3. Problem Statement
Let's start with defining a class called AvroHttRequest that we'll use for our examples. The class contains primitive as well as complex type attributes:
class AvroHttpRequest {
private long requestTime;
private ClientIdentifier clientIdentifier;
private List<String> employeeNames;
private Active active;
}
Here, requestTime is a primitive value. ClientIdentifier is another class which represents a complex type. We also have employeeName which is again a complex type. Active is an enum to describe whether the given list of employees is active or not.
Our objective is to serialize and de-serialize the *AvroHttRequest* class using Apache Avro.
4. Avro Data Types
Before proceeding further, let's discuss the data types supported by Avro.

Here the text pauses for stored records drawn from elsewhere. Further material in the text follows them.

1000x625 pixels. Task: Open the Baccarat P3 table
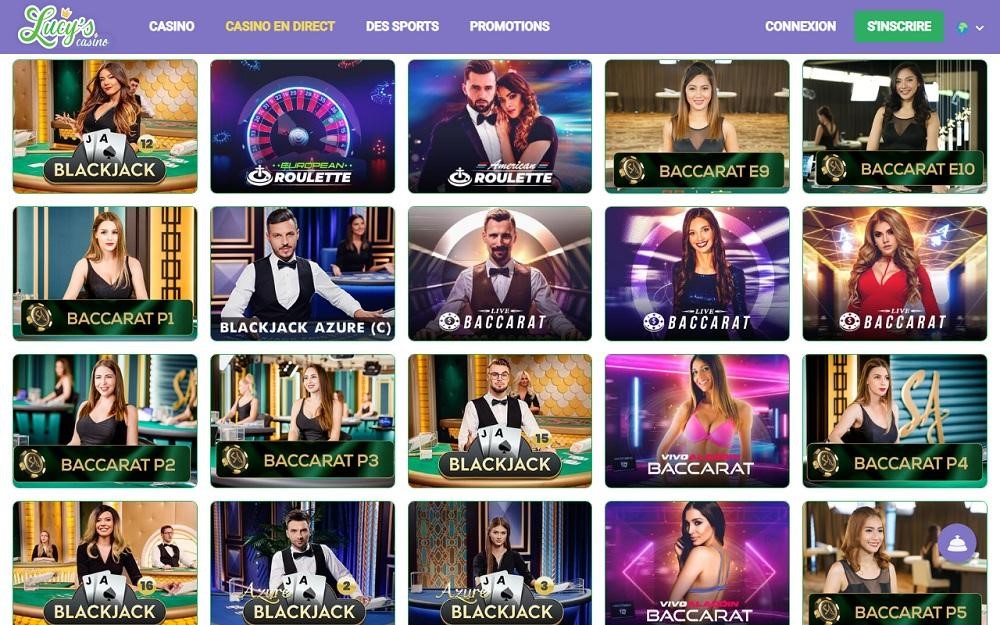302,421
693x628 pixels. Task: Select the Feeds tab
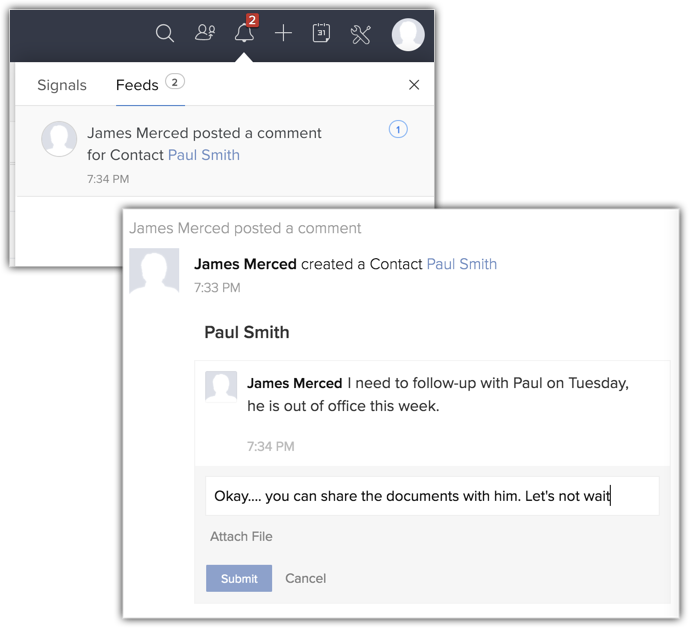tap(137, 85)
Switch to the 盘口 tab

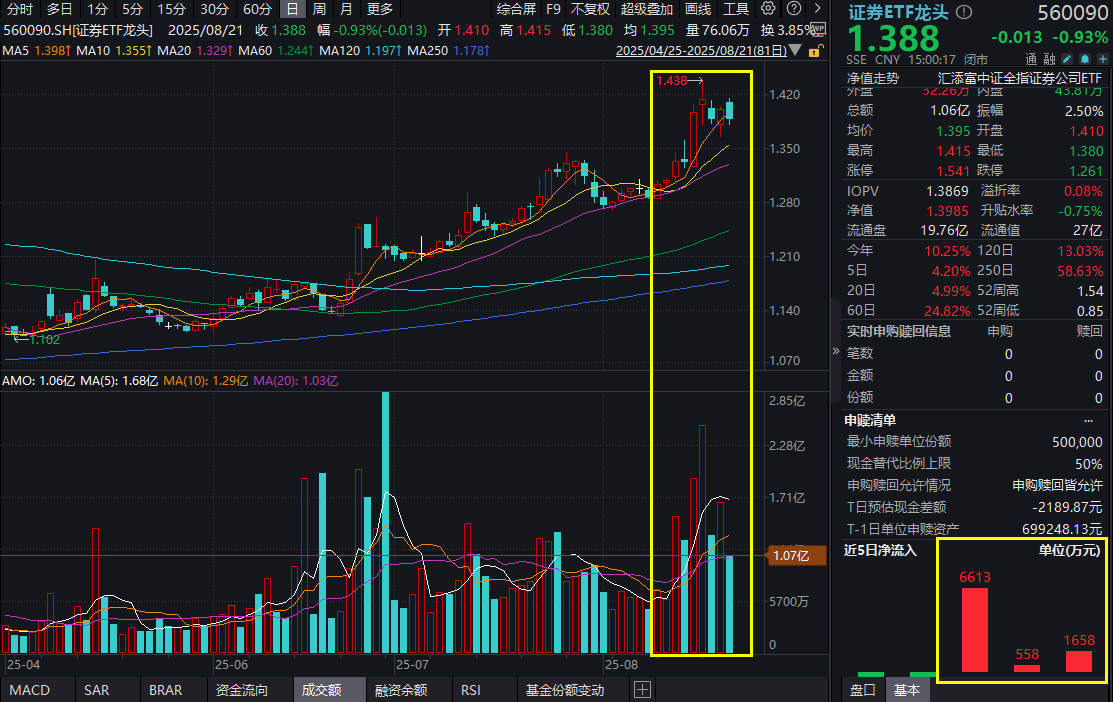pos(861,689)
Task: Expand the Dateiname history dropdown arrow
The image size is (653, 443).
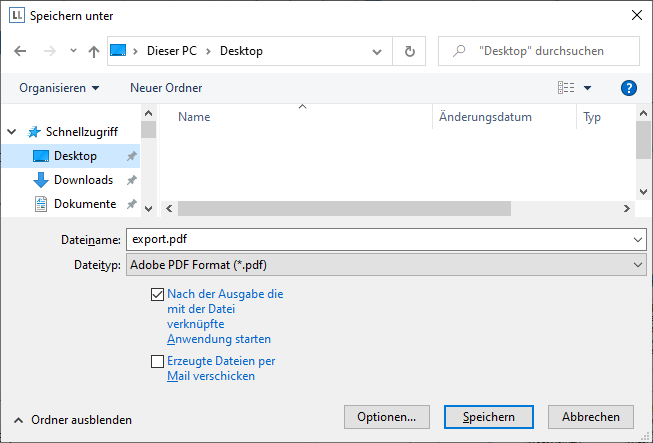Action: click(x=638, y=240)
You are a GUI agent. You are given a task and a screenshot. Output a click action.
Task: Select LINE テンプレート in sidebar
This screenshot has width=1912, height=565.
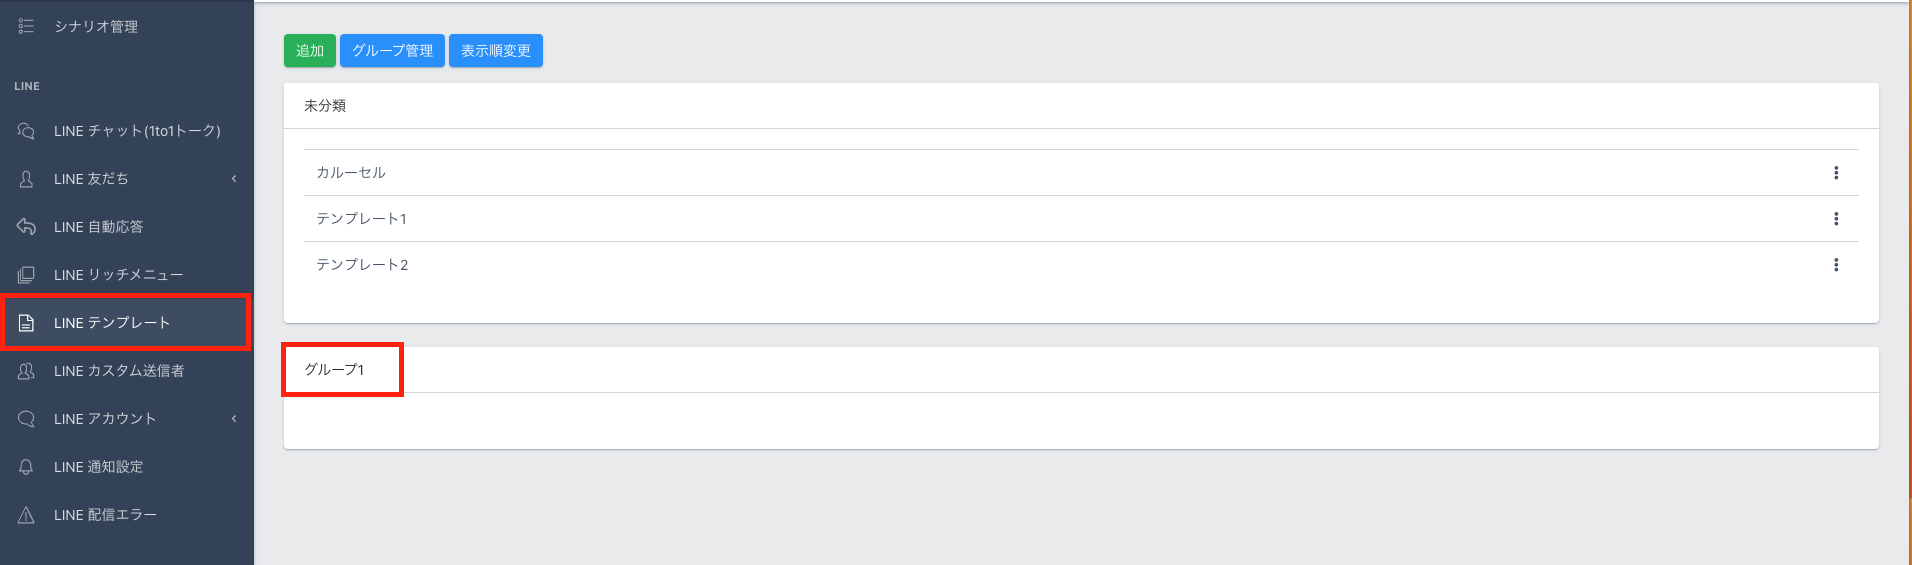pos(112,323)
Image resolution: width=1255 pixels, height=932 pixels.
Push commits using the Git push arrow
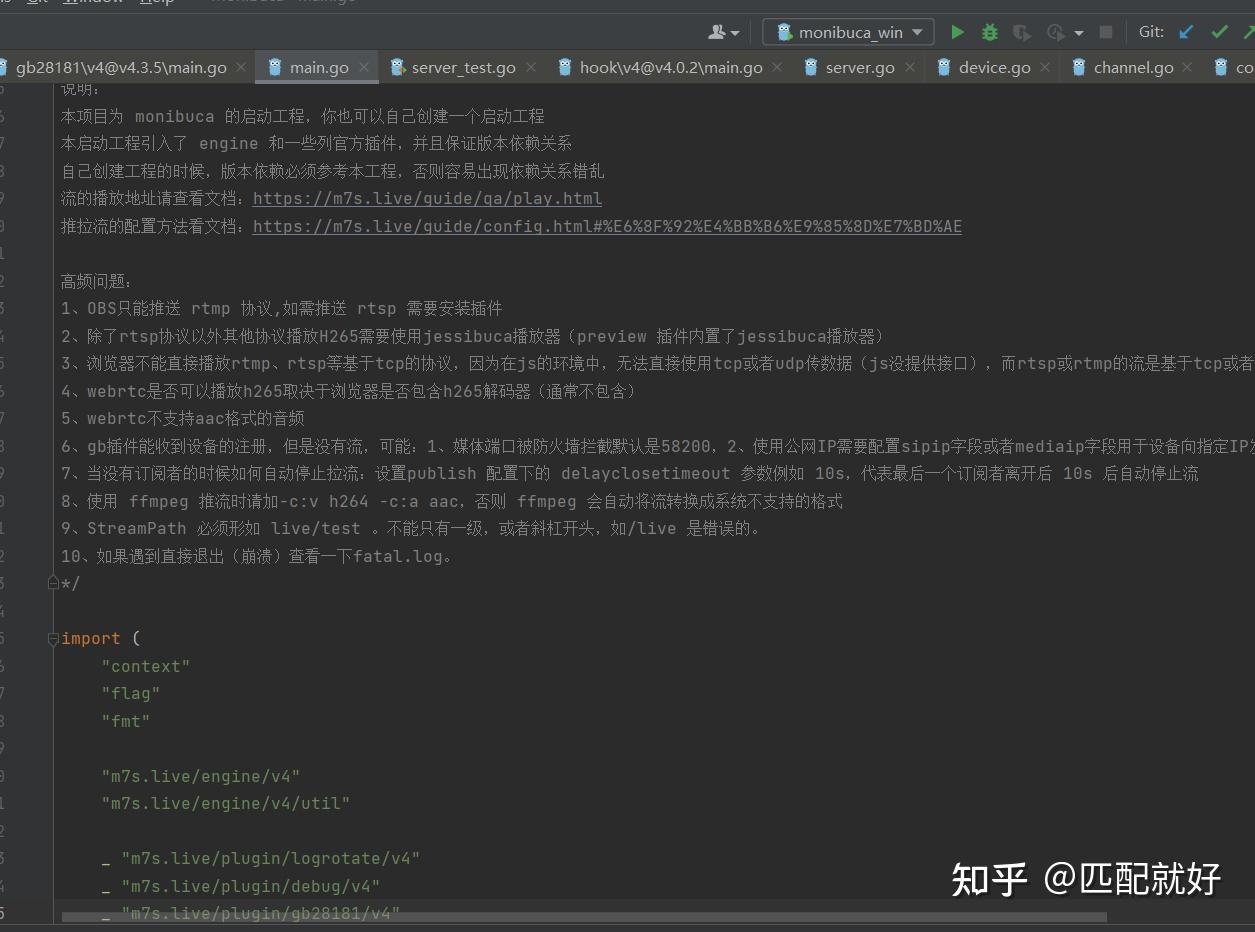click(1248, 31)
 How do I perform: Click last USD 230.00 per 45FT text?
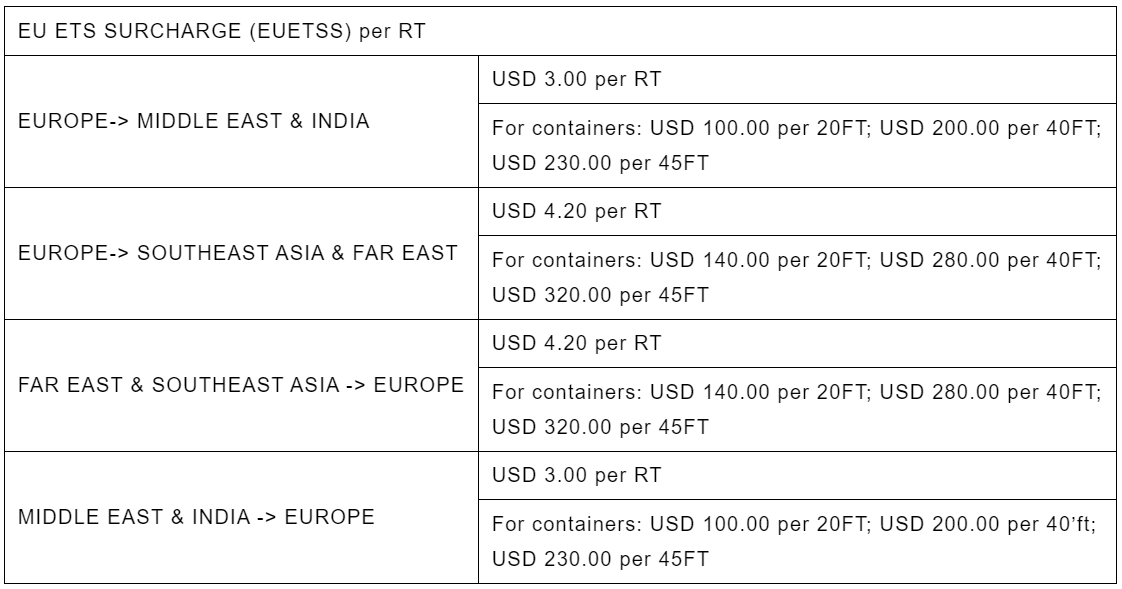click(600, 559)
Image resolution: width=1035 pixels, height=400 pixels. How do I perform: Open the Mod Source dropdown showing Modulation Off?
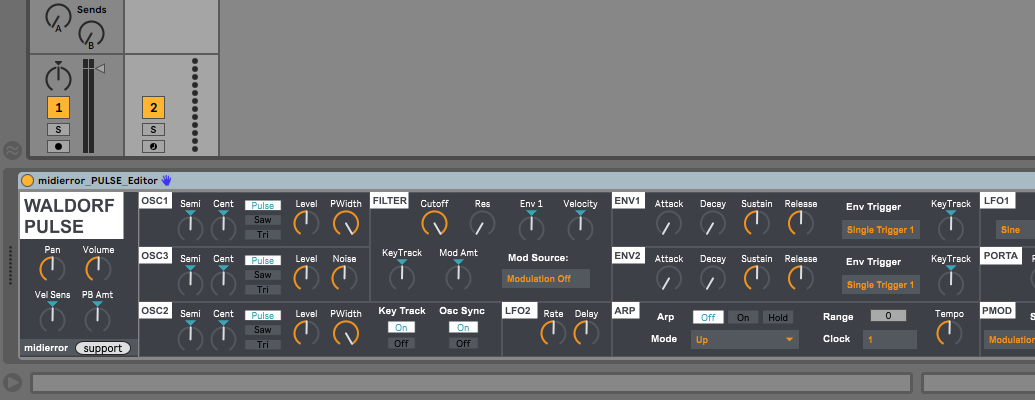[546, 278]
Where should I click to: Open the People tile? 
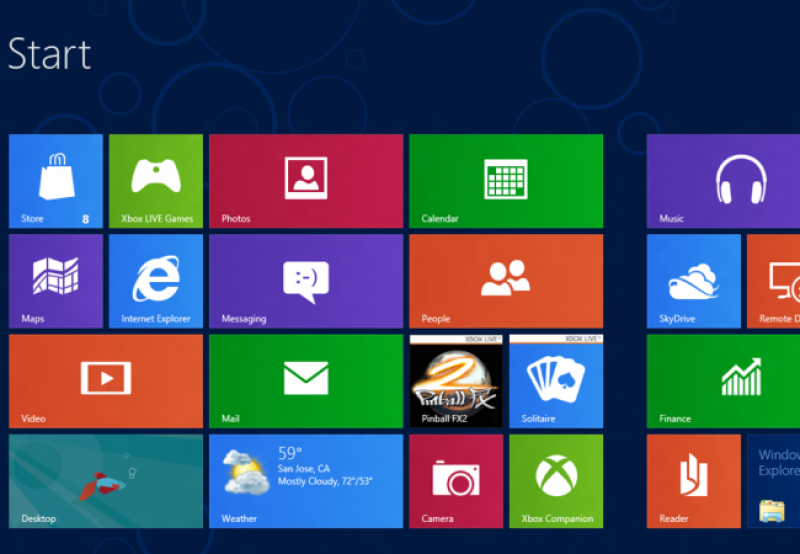coord(506,281)
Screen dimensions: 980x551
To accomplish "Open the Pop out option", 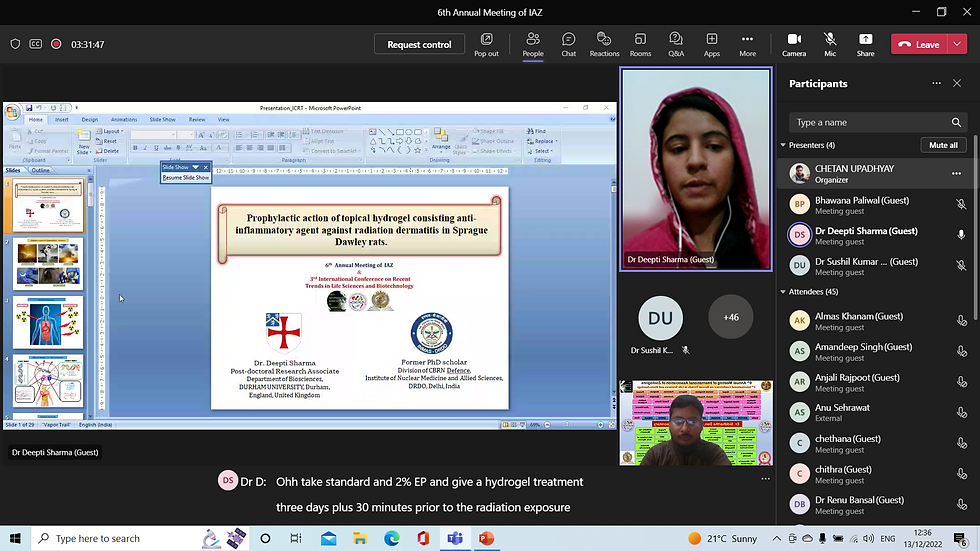I will pos(486,44).
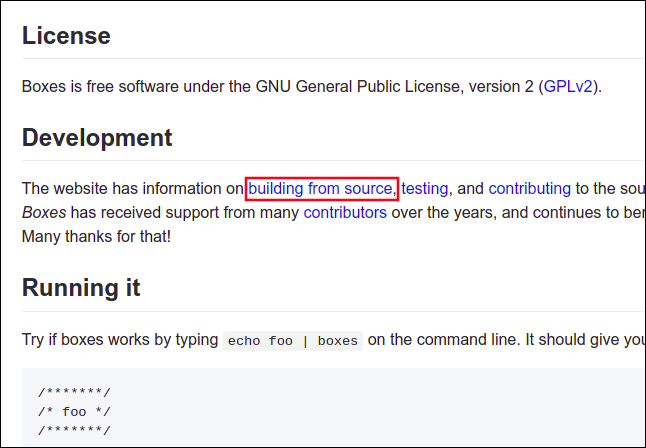Click the text "The website has information on"
646x448 pixels.
pyautogui.click(x=132, y=188)
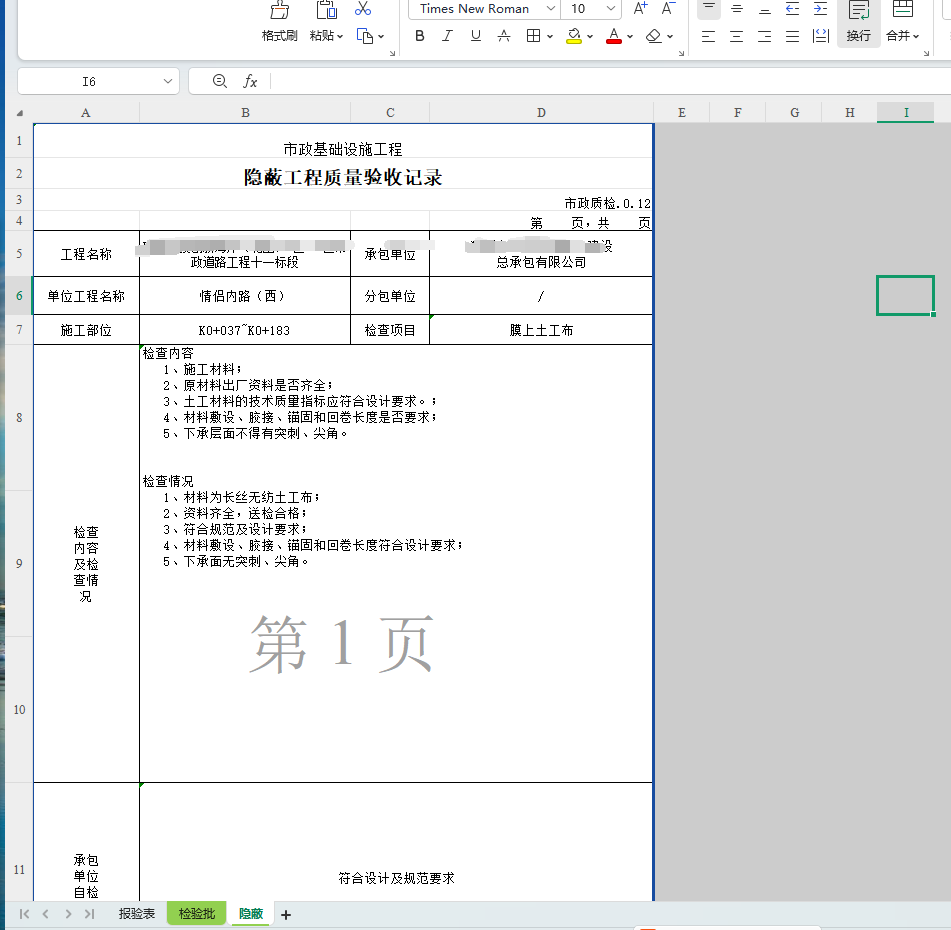Switch to the 检验批 sheet tab
Image resolution: width=951 pixels, height=930 pixels.
pos(197,914)
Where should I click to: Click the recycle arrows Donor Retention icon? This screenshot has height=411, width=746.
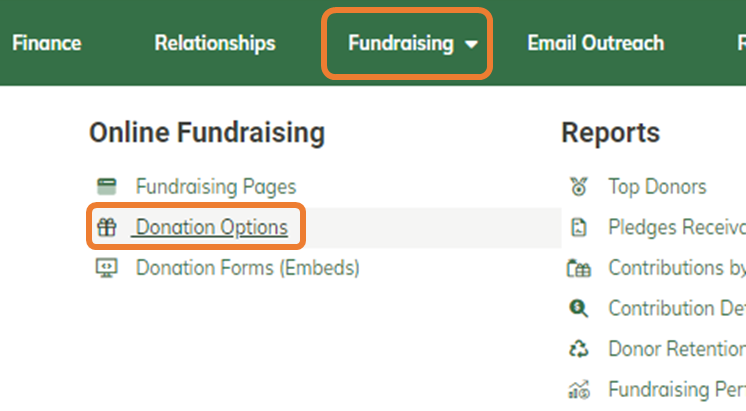click(579, 349)
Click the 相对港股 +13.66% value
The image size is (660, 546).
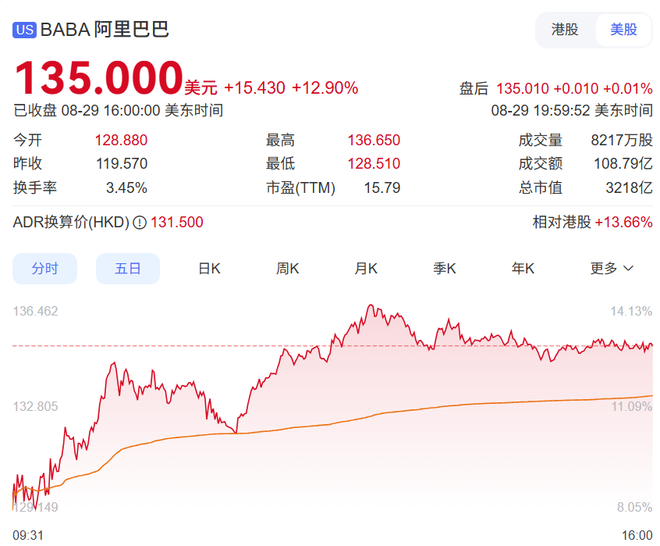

Avro supports two types of data:
- Primitive type: Avro supports all the primitive types. We use primitive type name to define a type of a given field (null, boolean, int, long, float, double, bytes, and string). For example, a value which holds a String should be declared as {“type”: “string”} in Schema
- Complex type: Avro supports six kinds of complex types: records, enums, arrays, maps, unions and fixed
For example, in our problem statement, ClientIdentifier is a record.
In that case schema for ClientIdentifier should look like:
{
"type":"record",
"name":"ClientIdentifier",
"namespace":"com.baeldung.avro",
"fields":[
{
"name":"hostName",
"type":"string"
},
{
"name":"ipAddress",
"type":"string"
}
]
}
5. Using Avro
To start with, let's add the Maven dependencies we'll need to our pom.xml file.
We should include the following dependencies:
- Apache Avro – core components
- Compiler – Apache Avro Compilers for Avro IDL and Avro Specific Java APIT
- Tools – which includes Apache Avro command line tools and utilities
- Apache Avro Maven Plugin for Maven projects
We're using version 1.8.2 for this tutorial.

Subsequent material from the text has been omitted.